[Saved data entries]
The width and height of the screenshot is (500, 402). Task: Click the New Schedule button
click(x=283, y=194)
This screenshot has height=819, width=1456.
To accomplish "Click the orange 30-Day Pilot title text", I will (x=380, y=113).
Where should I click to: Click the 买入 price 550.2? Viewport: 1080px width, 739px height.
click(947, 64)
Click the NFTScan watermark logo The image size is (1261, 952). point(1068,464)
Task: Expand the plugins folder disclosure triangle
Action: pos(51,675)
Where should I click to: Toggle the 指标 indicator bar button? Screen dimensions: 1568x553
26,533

PROBLEM | Give back exactly the lines running from the line that has "Where should I click to: Toggle" to the end of the entries above.

EXERCISE SOLUTION |
Where should I click to: Toggle the 指标 indicator bar button? Screen dimensions: 1568x553
26,533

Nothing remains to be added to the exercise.